**Tasks to carry out:**
• A. According to the service-monitoring passage, what do the three letters of the USE model stand for?
• B. Continue the service-monitoring passage from its last sentence.

**Reading passage:**

Traffic: requests per second (or other throughput measure appropriate for your service). Traffic metrics establish the baseline that makes other metrics meaningful. An error rate of 100 errors/minute is trivial at 100,000 requests/minute and catastrophic at 200 requests/minute.
Errors: the rate of failed requests. Distinguish between user errors (4xx, particularly 400, 422) which may be legitimate, and server errors (5xx) which always indicate a problem. Alert on server error rate.
Saturation: how close to capacity the service is. Connection pool utilization, queue depth, thread pool utilization. High saturation precedes failures — a connection pool at 95% utilization is about to cause request queuing and latency spikes.
# Prometheus alerts: golden signals for Order Service
groups:
- name: order-service
rules:
- alert: OrderServiceHighErrorRate
expr: |
rate(http_server_requests_seconds_count{
service="order-service", status=~"5.."
}[5m])
/
rate(http_server_requests_seconds_count{
service="order-service"
}[5m]) > 0.01
for: 2m
labels:
severity: critical
annotations:
summary: "Order Service error rate above 1% for 2 minutes"
- alert: OrderServiceHighLatency
expr: |
histogram_quantile(0.99,
rate(http_server_requests_seconds_bucket{
service="order-service"
}[5m])
) > 2.0
for: 5m
labels:
severity: warning
annotations:
summary: "Order Service P99 latency above 2s"
RED versus USE: choosing the right model per layer
RED (Rate, Errors, Duration): the right model for request-handling services — anything with an API. Rate = requests/sec, Errors = error rate, Duration = latency. Apply this to every service endpoint.
USE (Utilization, Saturation, Errors): the right model for resources — databases, connection pools, queues, thread pools. Utilization = how busy, Saturation = how much work is queuing, Errors = error rate in the resource. Apply this to your infrastructure components.
For a database connection pool, USE gives you: Utilization (active connections / max connections), Saturation (requests waiting for a connection), Errors (connection acquisition failures). A connection pool at 90% utilization with a growing saturation queue is about to become a bottleneck. Alerting on this proactively prevents the cascade where connection pool exhaustion causes upstream service latency, which exhausts upstream thread pools.
Consumer lag for event-driven services
Services that consume from Kafka have an additional critical metric: consumer lag — the number of messages in a partition that have not yet been processed. Increasing consumer lag means your consumer is falling behind producers.

**Data provided:**
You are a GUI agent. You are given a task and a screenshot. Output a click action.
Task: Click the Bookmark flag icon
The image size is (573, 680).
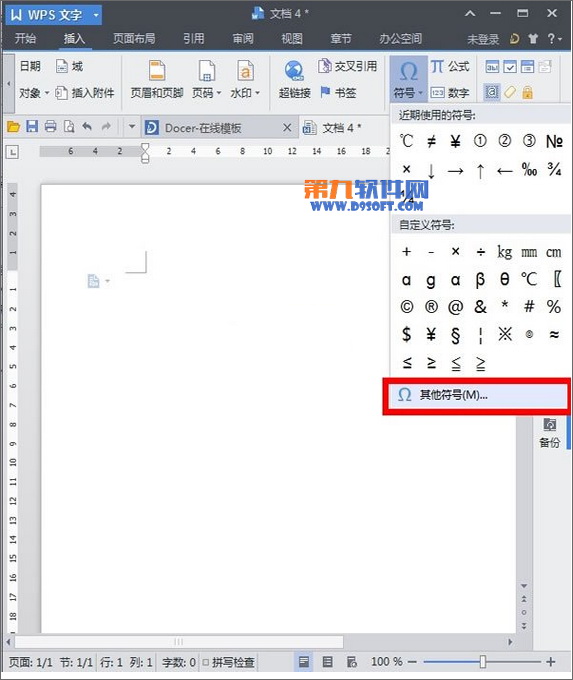click(x=325, y=92)
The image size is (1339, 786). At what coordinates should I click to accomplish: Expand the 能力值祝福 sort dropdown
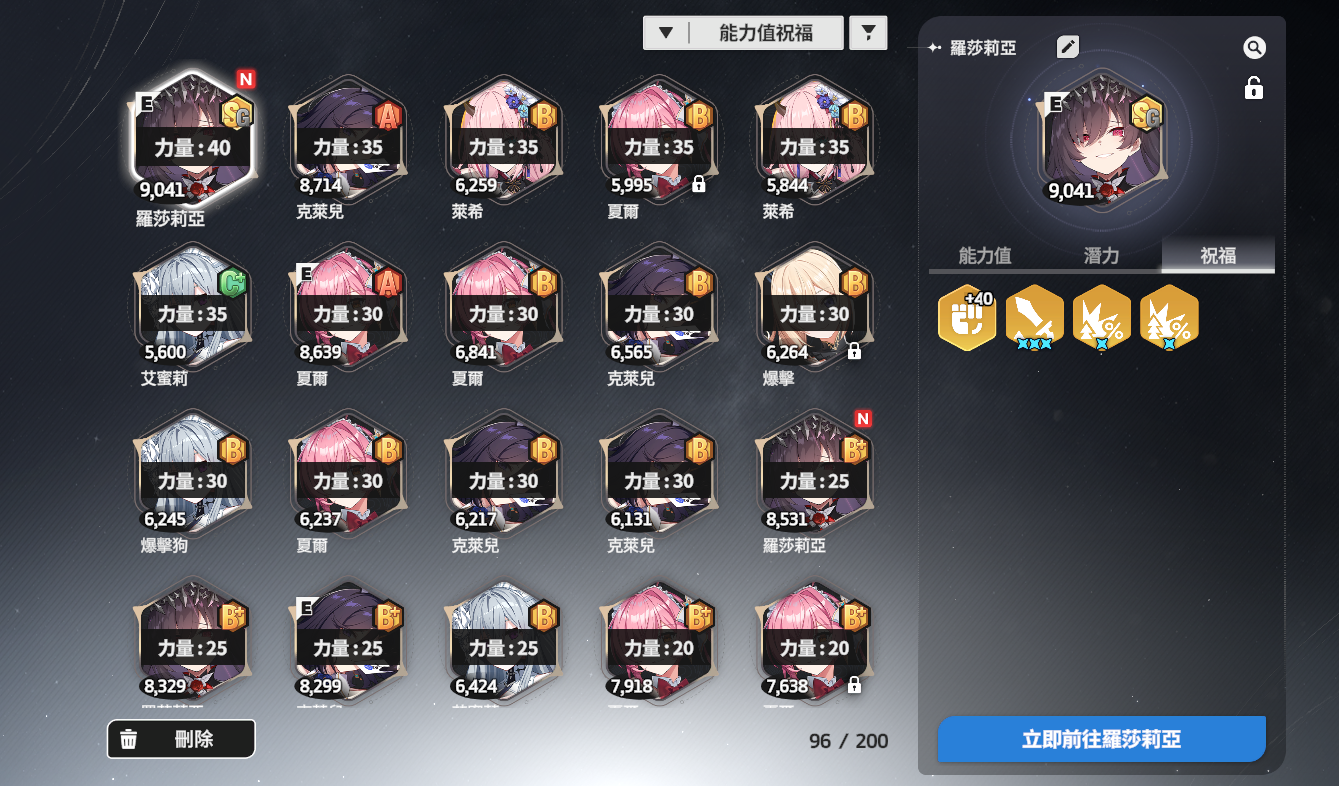coord(743,33)
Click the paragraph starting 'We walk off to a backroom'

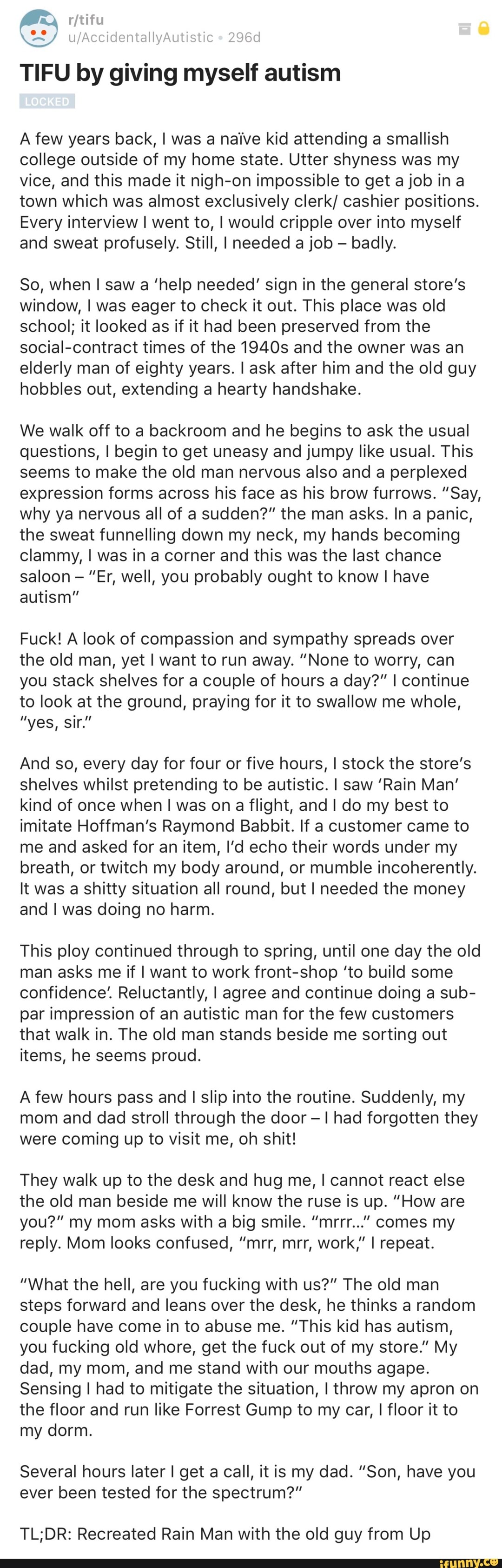tap(251, 513)
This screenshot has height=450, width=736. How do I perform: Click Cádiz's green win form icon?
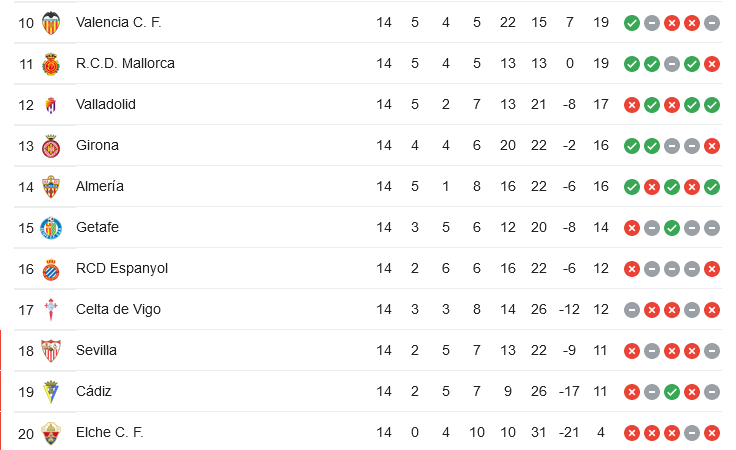coord(672,392)
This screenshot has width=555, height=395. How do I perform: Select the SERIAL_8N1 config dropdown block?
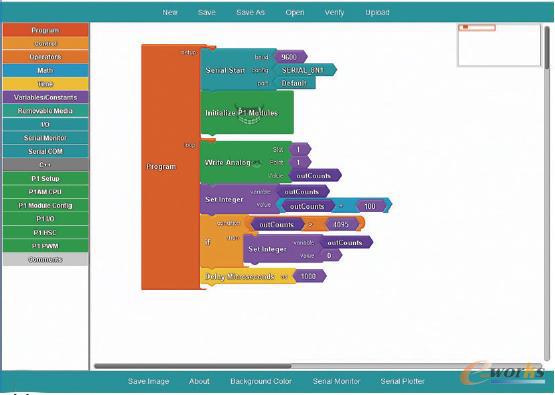point(305,70)
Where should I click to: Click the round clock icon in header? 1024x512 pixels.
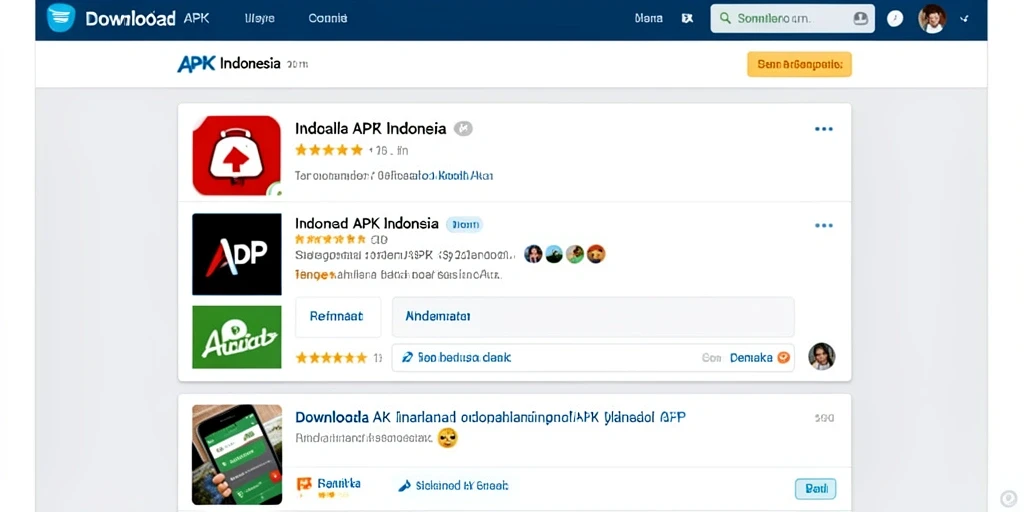click(x=895, y=18)
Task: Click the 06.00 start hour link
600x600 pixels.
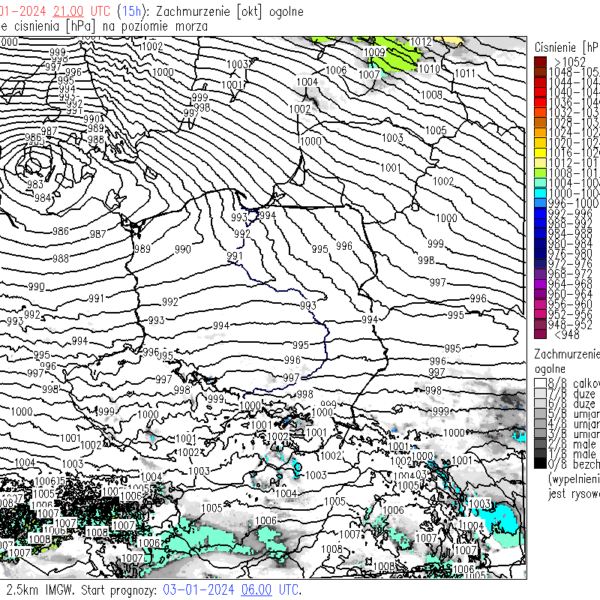Action: [255, 590]
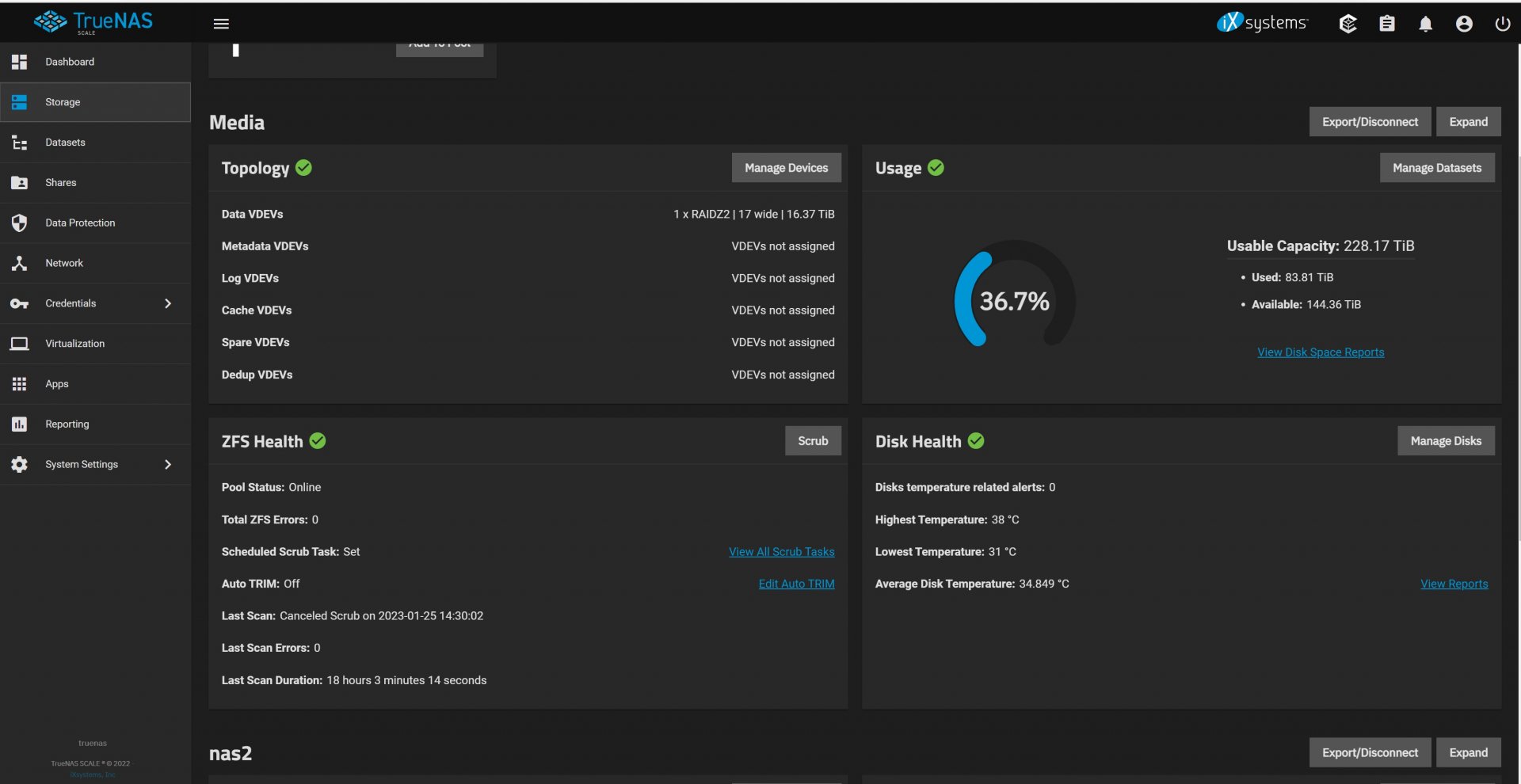1521x784 pixels.
Task: Open Datasets from the sidebar
Action: pyautogui.click(x=65, y=143)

**Answers to the tasks:**
• A. Utilization, Saturation, and Errors.

• B.
# Alert on Kafka consumer lag
- alert: KafkaConsumerLagHigh
expr: |
kafka_consumer_group_lag{
group="inventory-service",
topic="orders.confirmed"
} > 1000
for: 5m
labels:
severity: warning
annotations:
summary: "Inventory Service is 1000+ messages behind on orders.confirmed"
Consumer lag growth indicates either the consumer is too slow (processing bottleneck), the producer is generating more volume than expected (load spike), or the consumer is down (lag grows rapidly to infinity). Each has a different remediation.
Alerting philosophy: alert on symptoms, not causes
Alert on user-visible symptoms. Root cause analysis happens after the alert fires — not before.
Wrong: alert when CPU > 80%. CPU at 80% might not affect users at all. This produces false positives.
Right: alert when P99 latency > SLA threshold or error rate > X%. These directly impact users. This is what matters.
Causes (high CPU, connection pool saturation, slow queries) are visible in dashboards for diagnosis after the symptom alert fires. Alerting on causes without symptoms produces noisy, low-signal-to-noise-ratio alerts that engineers learn to ignore. Ignoring alerts is worse than having none.
Keep your alert count low and actionable. An on-call rotation with twenty noisy alerts that fire regularly produces alert fatigue. Alert fatigue produces missed incidents. Three to five high-signal alerts per service that fire infrequently and always require action are worth more than twenty alerts that fire several times a week and are usually safe to ignore.